Please reproduce exactly the lines from the start of the records through the one containing "Task: Select the Desc.", and nothing more.

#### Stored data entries
******************************

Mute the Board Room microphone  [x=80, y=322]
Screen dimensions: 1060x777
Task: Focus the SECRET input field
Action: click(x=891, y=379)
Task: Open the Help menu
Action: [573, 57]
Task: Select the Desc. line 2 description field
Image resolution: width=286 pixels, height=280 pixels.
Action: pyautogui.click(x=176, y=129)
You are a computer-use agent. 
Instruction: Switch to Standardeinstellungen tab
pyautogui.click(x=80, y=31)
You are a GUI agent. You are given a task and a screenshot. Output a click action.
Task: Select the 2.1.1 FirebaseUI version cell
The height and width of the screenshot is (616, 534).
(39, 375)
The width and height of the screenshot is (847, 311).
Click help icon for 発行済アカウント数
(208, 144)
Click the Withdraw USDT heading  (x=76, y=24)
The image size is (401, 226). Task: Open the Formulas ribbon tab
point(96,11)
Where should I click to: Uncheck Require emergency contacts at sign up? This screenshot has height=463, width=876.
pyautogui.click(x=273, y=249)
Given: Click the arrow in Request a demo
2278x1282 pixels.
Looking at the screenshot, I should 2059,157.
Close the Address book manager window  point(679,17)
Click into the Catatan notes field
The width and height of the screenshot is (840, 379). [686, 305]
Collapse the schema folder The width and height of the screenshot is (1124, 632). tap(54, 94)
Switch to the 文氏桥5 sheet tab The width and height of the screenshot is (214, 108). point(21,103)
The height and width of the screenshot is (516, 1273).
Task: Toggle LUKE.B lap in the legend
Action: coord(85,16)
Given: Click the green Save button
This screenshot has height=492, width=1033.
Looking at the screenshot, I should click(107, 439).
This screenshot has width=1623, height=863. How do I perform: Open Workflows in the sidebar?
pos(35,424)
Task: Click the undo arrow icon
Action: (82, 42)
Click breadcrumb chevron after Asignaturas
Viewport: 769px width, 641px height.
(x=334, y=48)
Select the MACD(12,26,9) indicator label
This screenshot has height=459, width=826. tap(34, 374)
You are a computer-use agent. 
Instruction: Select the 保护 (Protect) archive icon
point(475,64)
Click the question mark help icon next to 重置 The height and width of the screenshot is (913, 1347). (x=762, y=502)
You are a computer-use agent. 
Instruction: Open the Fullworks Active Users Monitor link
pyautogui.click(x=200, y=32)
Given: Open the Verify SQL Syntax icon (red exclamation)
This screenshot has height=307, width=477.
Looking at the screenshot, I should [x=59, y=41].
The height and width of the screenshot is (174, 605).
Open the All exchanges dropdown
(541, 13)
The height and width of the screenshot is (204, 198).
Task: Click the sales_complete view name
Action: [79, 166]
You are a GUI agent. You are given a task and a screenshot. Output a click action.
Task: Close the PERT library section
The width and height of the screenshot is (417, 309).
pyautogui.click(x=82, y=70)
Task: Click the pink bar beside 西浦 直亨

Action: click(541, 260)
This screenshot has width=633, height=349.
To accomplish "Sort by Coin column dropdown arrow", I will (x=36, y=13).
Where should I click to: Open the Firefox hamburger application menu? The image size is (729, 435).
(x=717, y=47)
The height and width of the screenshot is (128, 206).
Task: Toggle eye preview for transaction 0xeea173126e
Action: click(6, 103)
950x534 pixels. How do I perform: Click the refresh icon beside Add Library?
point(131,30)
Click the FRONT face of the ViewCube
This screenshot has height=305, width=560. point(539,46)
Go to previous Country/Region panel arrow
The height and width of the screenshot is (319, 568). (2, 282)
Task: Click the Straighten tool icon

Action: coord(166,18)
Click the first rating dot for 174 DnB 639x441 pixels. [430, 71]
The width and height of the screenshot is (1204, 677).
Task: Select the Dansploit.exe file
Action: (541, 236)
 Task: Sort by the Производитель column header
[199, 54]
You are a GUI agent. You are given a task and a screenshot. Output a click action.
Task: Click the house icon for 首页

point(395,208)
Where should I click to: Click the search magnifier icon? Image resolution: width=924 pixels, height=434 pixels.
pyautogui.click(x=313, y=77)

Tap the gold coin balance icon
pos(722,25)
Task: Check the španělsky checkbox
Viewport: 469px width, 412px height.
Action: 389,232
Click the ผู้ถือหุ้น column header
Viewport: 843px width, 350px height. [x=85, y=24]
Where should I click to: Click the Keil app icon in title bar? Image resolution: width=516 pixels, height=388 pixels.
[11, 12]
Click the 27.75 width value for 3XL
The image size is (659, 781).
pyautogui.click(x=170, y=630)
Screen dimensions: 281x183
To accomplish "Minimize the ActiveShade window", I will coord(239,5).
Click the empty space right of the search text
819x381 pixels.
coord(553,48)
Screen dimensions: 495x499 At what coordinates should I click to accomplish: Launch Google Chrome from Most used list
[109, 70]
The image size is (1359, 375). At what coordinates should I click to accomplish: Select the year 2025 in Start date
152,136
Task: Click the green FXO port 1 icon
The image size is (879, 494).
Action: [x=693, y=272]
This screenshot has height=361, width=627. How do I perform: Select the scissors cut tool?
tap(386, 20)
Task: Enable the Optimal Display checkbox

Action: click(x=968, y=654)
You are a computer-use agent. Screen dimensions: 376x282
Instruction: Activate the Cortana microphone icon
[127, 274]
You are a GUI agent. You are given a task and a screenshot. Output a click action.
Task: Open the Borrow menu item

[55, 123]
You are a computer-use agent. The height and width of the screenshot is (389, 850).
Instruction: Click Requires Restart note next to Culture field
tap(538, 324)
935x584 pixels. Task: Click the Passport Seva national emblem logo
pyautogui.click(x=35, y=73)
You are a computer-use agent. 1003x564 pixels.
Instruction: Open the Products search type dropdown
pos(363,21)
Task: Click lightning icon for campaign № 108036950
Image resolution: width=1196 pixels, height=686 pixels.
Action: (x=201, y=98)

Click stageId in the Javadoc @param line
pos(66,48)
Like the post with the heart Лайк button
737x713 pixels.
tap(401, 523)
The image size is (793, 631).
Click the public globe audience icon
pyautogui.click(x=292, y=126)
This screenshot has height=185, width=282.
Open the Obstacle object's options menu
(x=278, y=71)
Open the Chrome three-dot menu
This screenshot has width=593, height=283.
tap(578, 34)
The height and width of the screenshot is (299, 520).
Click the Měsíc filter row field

******************************

#### WRITTEN REPLY
Mute the Board Room microphone  [x=80, y=322]
Screen dimensions: 1060x777
Task: Focus the SECRET input field
Action: click(x=891, y=379)
Task: Open the Help menu
Action: [573, 57]
Task: Select the Desc. line 2 description field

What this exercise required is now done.